Codebase list golang-github-ulikunitz-xz / dc928beb-17f5-4514-94d6-f845010e7d09/upstream doc / LZMA2.md
dc928beb-17f5-4514-94d6-f845010e7d09/upstream

Tree @dc928beb-17f5-4514-94d6-f845010e7d09/upstream (Download .tar.gz)

LZMA2.md @dc928beb-17f5-4514-94d6-f845010e7d09/upstreamraw · history · blame

% LZMA2 format

The LZMA2 format supports flushing, parallel encoding or decoding.
Chunks of data that cannot be compressed are copied as such.

## Dictionary Size

LZMA2 requires information about the size of the dictionary. This is
provided by a single byte. 

Bits | Mask | Description
----:|-----:|:------------------------------------------------
 0-5 | 0x3F | Dictionary Size
 6-7 | 0xC0 | Reserved for future use; Must be zero

The dictionary size is encoded with a one-bit mantissa and five-bit
exponent. The smallest dictionary size is 4 KiB and the biggest is 4 GiB
- 1 B.

|Raw Value | Mantissa | Exponent | Dictionary size|
|---------:|---------:|---------:|---------------:|
|        0 |        2 |       11 |          4 KiB |
|        1 |        3 |       11 |          6 KiB |
|        2 |        2 |       12 |          8 KiB |
|        3 |        3 |       12 |         12 KiB |
|      ... |      ... |      ... |            ... |
|       36 |        2 |       29 |       1024 MiB |
|       37 |        3 |       29 |       1536 MiB |
|       38 |        2 |       30 |       2048 MiB |
|       39 |        3 |       30 |       3072 MiB |
|       40 |        2 |       31 |  4096 MiB - 1B |

For test purposes we add the dictionary size byte as first byte of an
LZMA2 stream.

## Chunks

An LZMA2 stream is a sequence of chunks. Each chunk is preceded by a
control byte and other information.

Following the C implementation in the LZMA SDK the control byte can be
described as such:

Chunk header         | Description
:------------------- | :--------------------------------------------------
`00000000`           | End of LZMA2 stream
`00000001 U U`       | Uncompressed chunk, reset dictionary
`00000010 U U`       | Uncompressed chunk, no reset of dictionary
`100uuuuu U U C C`   | LZMA, no reset
`101uuuuu U U C C`   | LZMA, reset state
`110uuuuu U U C C S` | LZMA, reset state, new properties
`111uuuuu U U C C S` | LZMA, reset state, new properties, reset dictionary

The symbols used are described by following table.

Symbol | Description
:----- | :--------------------
u      | uncompressed size bit
U      | uncompressed size byte
C      | uncompressed size byte
S      | properties byte

A dictionary reset requires always new properties. If this is an
uncompressed chunk the properties need to be provided in the next
compressed chunk. New properties require a reset of the state.
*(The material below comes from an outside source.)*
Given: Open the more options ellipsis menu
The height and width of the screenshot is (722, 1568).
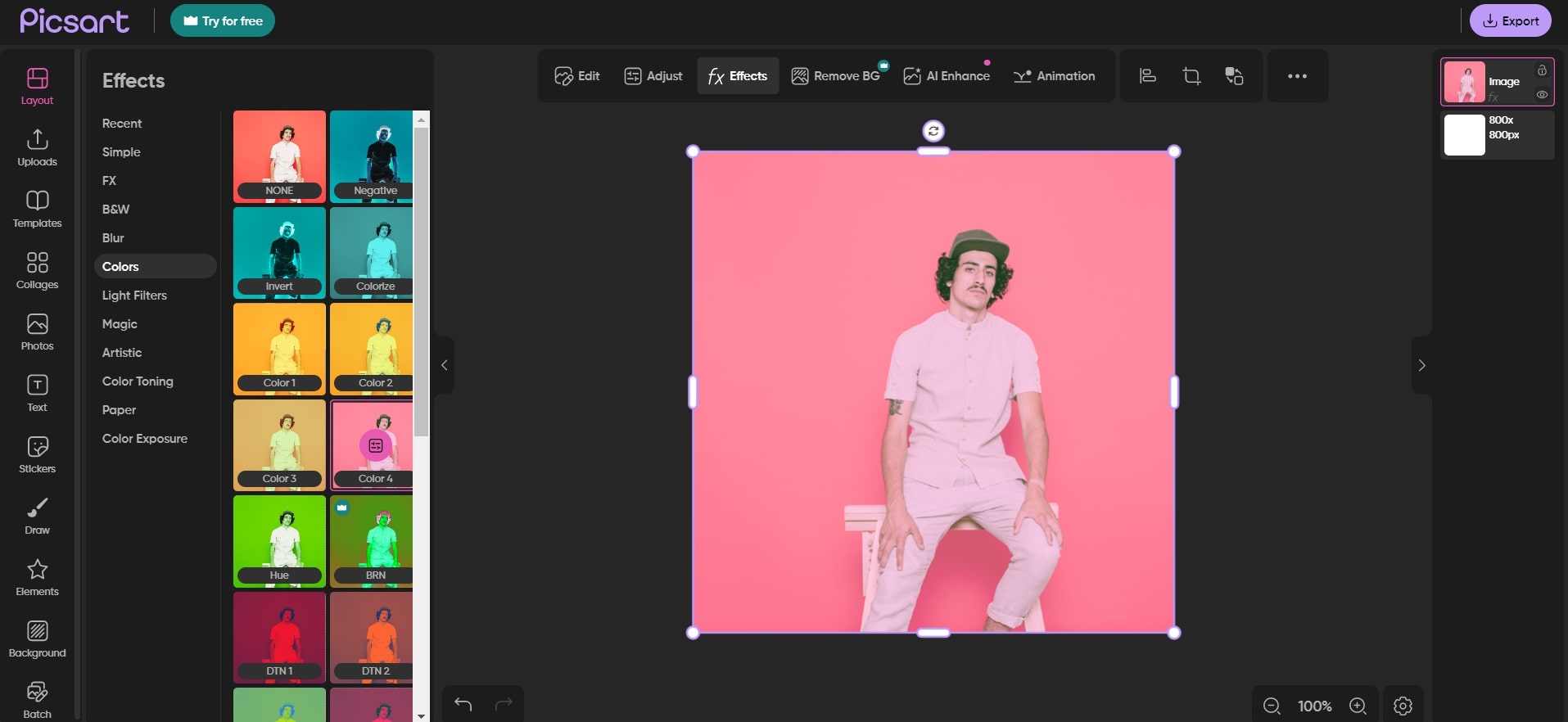Looking at the screenshot, I should coord(1297,76).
A dictionary reset puts the current position to zero. Uncompressed data
is written into the dictionary.

The uncompressed size and compressed size are given in big-endian byte order.
The values need to be incremented for the actual size. So a chunk with 1
byte uncompressed data will store size 0 in the uncompressed bits and bytes.

The properties byte provides the parameters pb, lc, lp using following
formula:

    S = (pb * 5 + lp) * 9 + lc

This is same encoding used for LZMA. For LZMA2 following condition has
been introduced:

    lc + lp <= 4.

The parameters are defined as follows:

Name  | Range  | Description
:---- | :----- | :------------------------------
lc    | [0,8]  | number of literal context bits
lp    | [0,4]  | number of literal pos bits
pb    | [0,4]  | the number of pos bits